---------- DATA FOR THE TASK
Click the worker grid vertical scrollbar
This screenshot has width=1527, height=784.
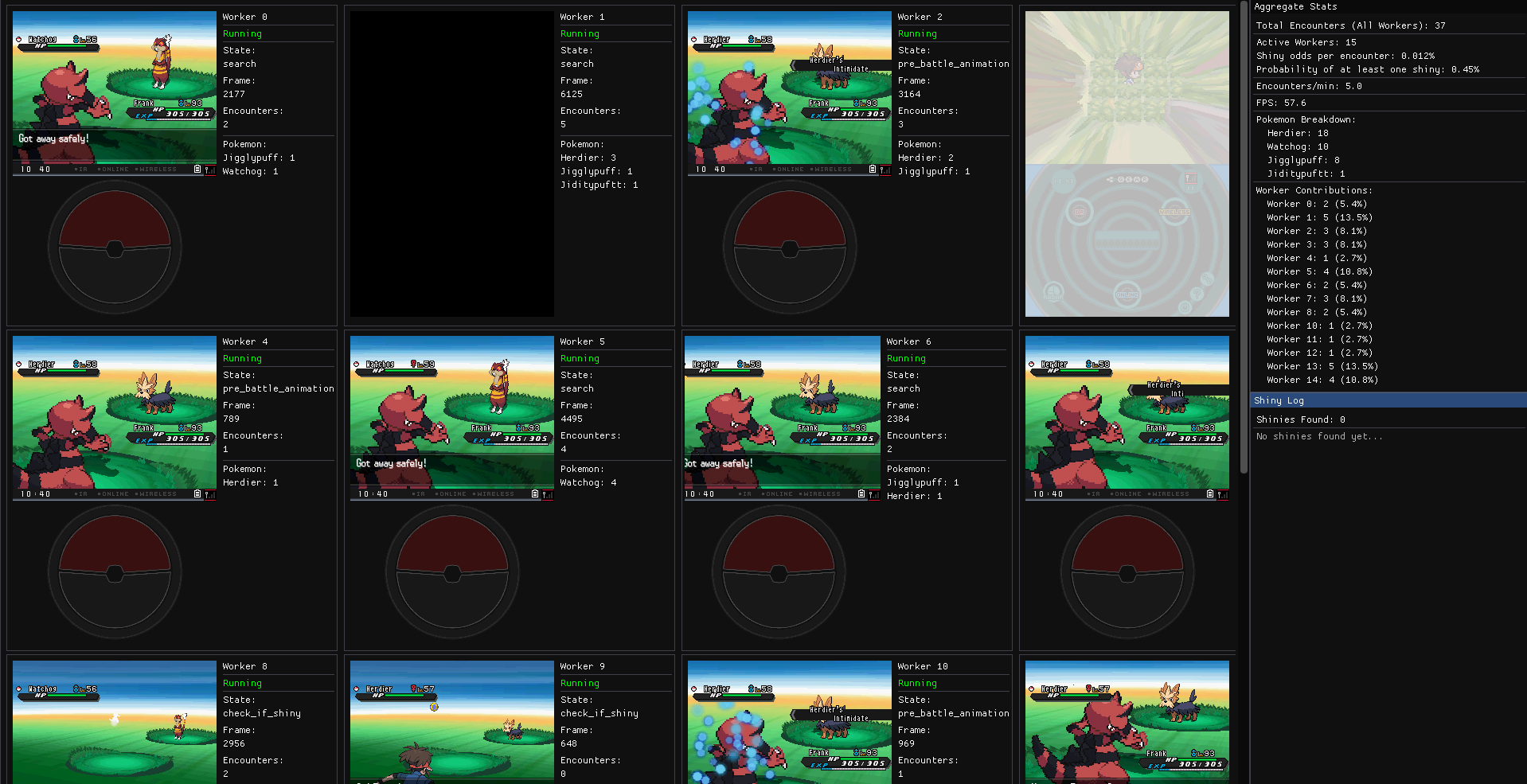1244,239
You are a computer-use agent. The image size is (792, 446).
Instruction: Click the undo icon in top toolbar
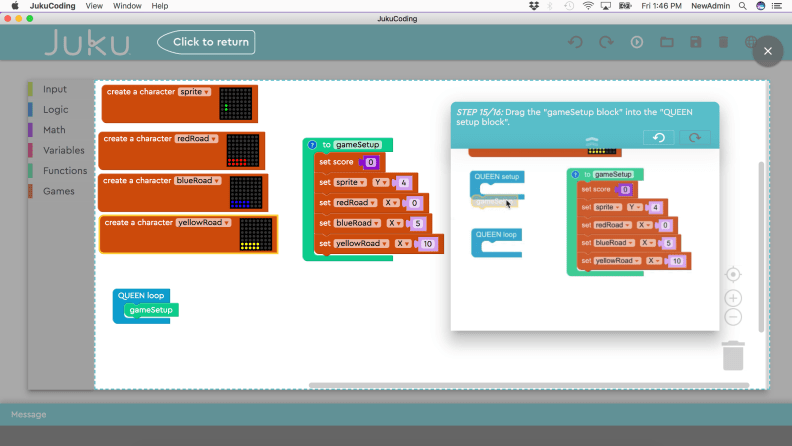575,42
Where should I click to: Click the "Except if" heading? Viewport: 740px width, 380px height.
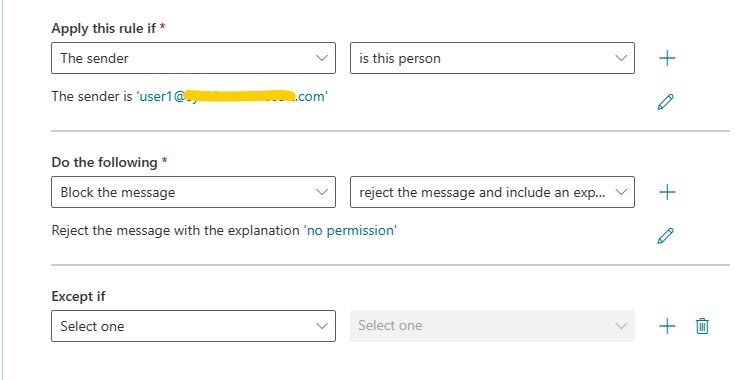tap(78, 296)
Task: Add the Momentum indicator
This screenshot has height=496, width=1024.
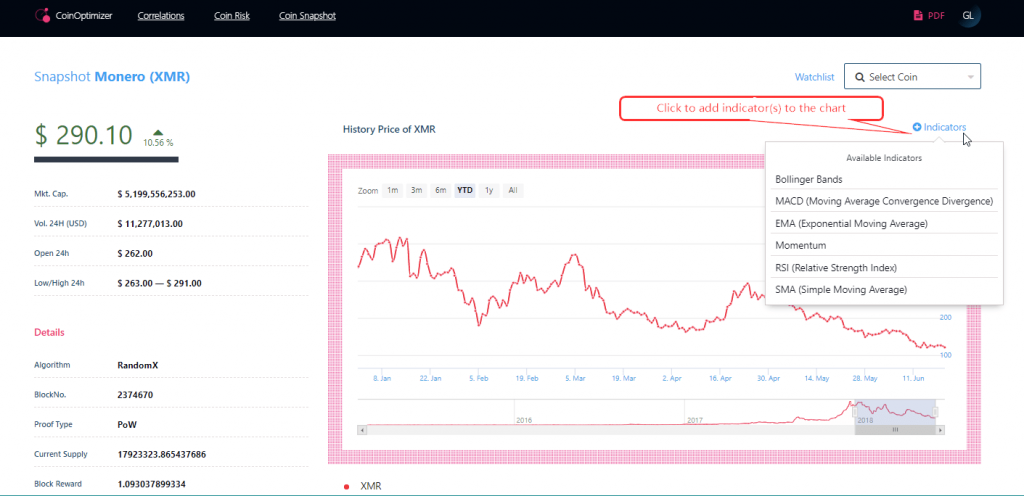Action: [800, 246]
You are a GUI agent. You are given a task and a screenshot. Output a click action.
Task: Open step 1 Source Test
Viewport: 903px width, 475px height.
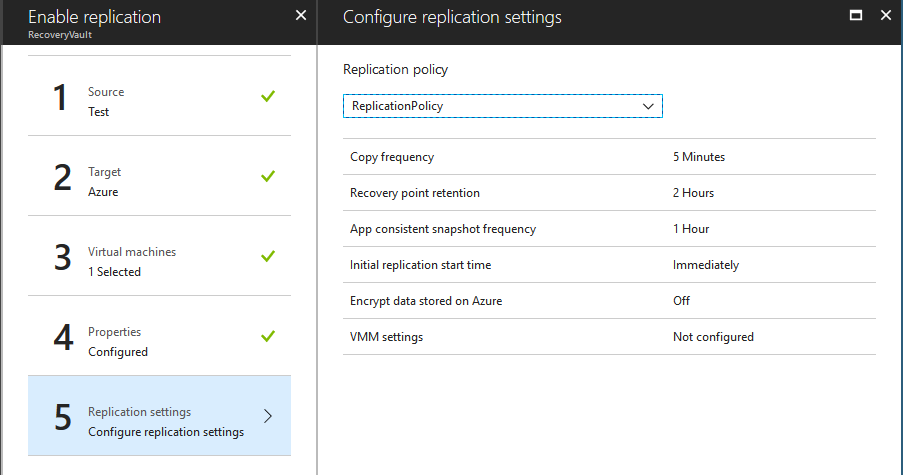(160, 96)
--------------------
= TASK TO CARRY OUT =
Print the data again, starting at the line that contains "You are a GUI" and ending with the last line of the data, and leave the pictures out.

= OUTPUT FOR THIS EXERCISE =
You are a GUI agent. You are given a task and a screenshot. Output a click action.
Task: Open step 1 Source Test
Viewport: 903px width, 475px height.
(160, 96)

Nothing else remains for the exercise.